There was a time when fertility levels in Brazil were among the highest in South America--a TFR of more than six as recently as the 1960s and still nearly four in the 1980s. And, of course, that is one of the reasons why Brazil has nearly 200 million people--almost twice the population of Mexico. Indeed, one in two South Americans lives in Brazil. Now, the story with respect to fertility is very different. Fertility has dropped below the replacement level. Why? An article by Cynthia Gorney in this month's National Geographic picks up the story:
Population scholars like José Alberto Carvalho maintain a lively argument about the multiple components of Brazil's fertility plunge. ("Don't let anybody tell you they know for sure what caused the decline," a demographer advised me at Cedeplar, the university-based study center in Belo Horizonte. "We'll never have a winner as the best explanation.") But if one were to try composing a formula for crashing a developing nation's fertility rate without official intervention from the government—no China-style one-child policy, no India-style effort to force sterilization upon the populace—here's a six-point plan, tweaked for the peculiarities of modern Brazil:
1. Industrialize dramatically, urgently, and late, causing your nation to hurtle through in 25 years what economists used to think of as a century's worth of internal rural-to-urban relocation of its citizens.

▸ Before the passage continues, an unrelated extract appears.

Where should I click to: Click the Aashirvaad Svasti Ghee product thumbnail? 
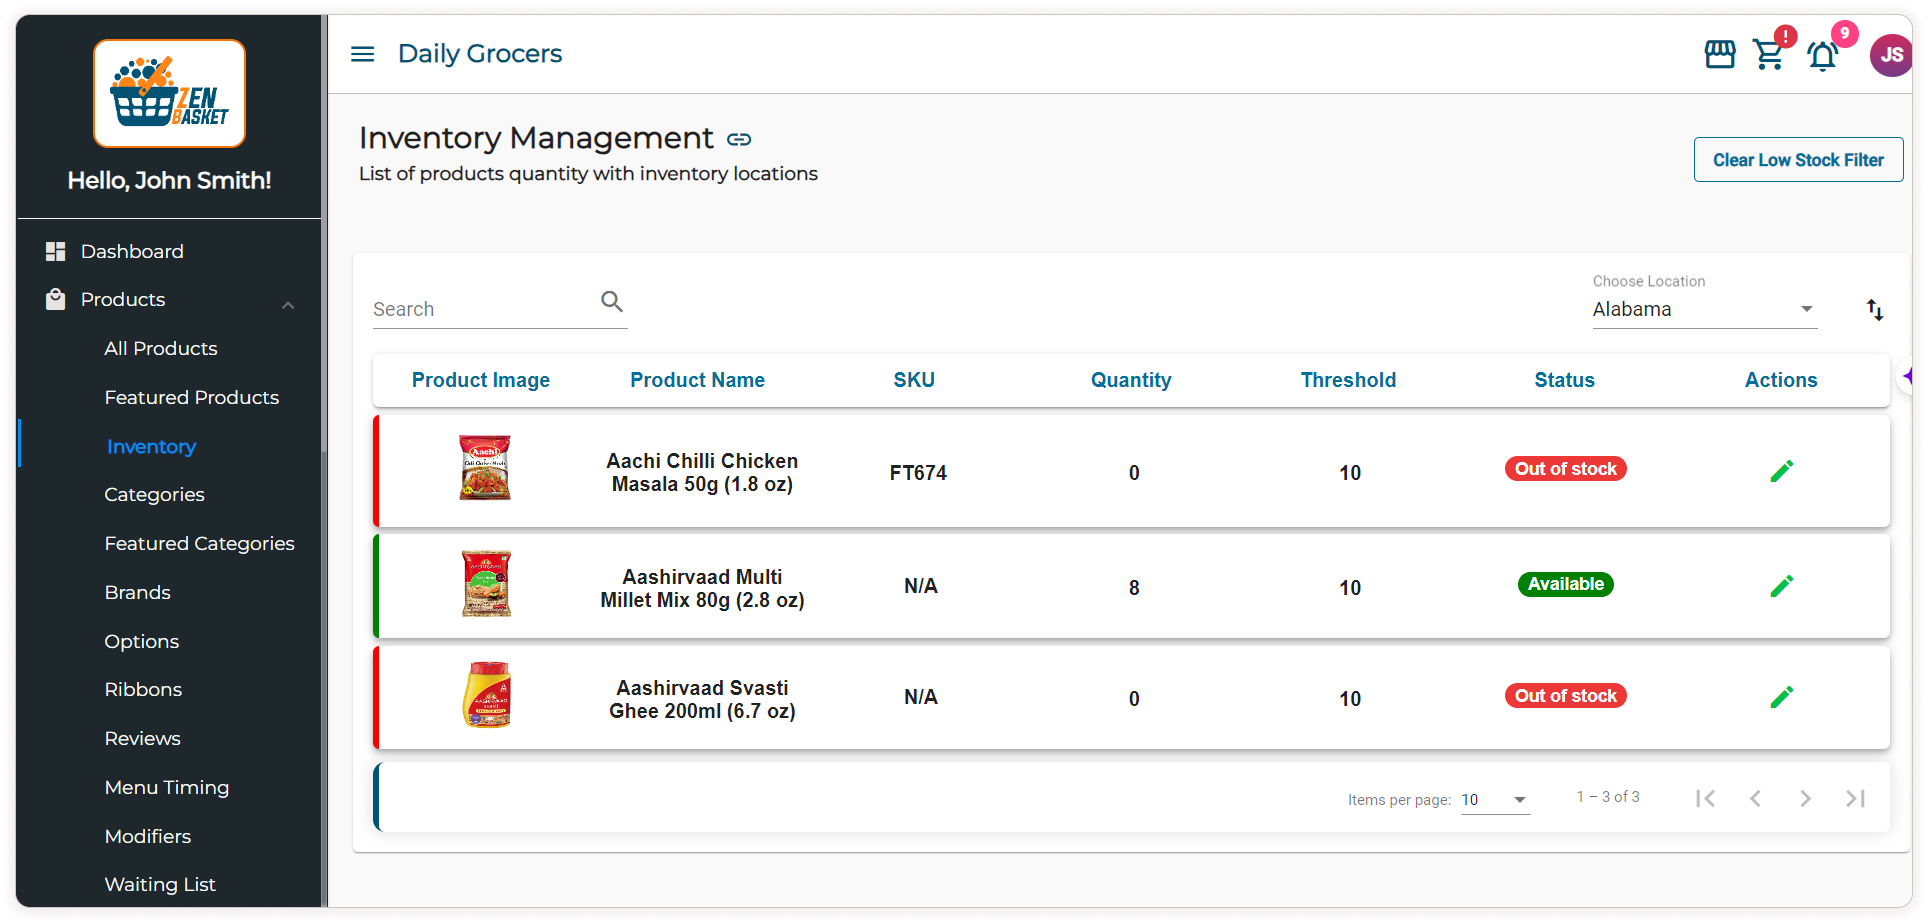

2. Keep your medications mostly unregulated and your pharmacy system over-the-counter, so that when birth control pills hit the world in the early 1960s, women of all classes can get their hands on them, even without a doctor's prescription, if they can just come up with the money. Nurture in these women a particularly dismissive attitude toward the Catholic Church's position on artificial contraception. (See number 4.)
3. Improve your infant and child mortality statistics until families no longer feel compelled to have extra, just-in-case babies on the supposition that a few will die young.
4. Distort your public health system's financial incentives for a generation or two, so that doctors learn they can count on higher pay and more predictable work schedules when they perform cesareans rather than waiting for natural deliveries. Then spread the word, woman to woman, that a public health doctor who has already begun the surgery for a cesarean can probably be persuaded to throw in a discreet tubal ligation, thus ensuring a thriving, decades-long publicly supported gray market for this permanent method of contraception.
5. Introduce electricity and television at the same time in much of the nation's interior, a double disruption of traditional family living patterns, and then flood the airwaves with a singular, vivid, aspirational image of the modern Brazilian family: affluent, light skinned, and small.
And, finally, number 6: Make all your women Brazilians.
There are many more details in the article--and a lot of food for thought. There is also an NPR video on this story that provides some good visuals.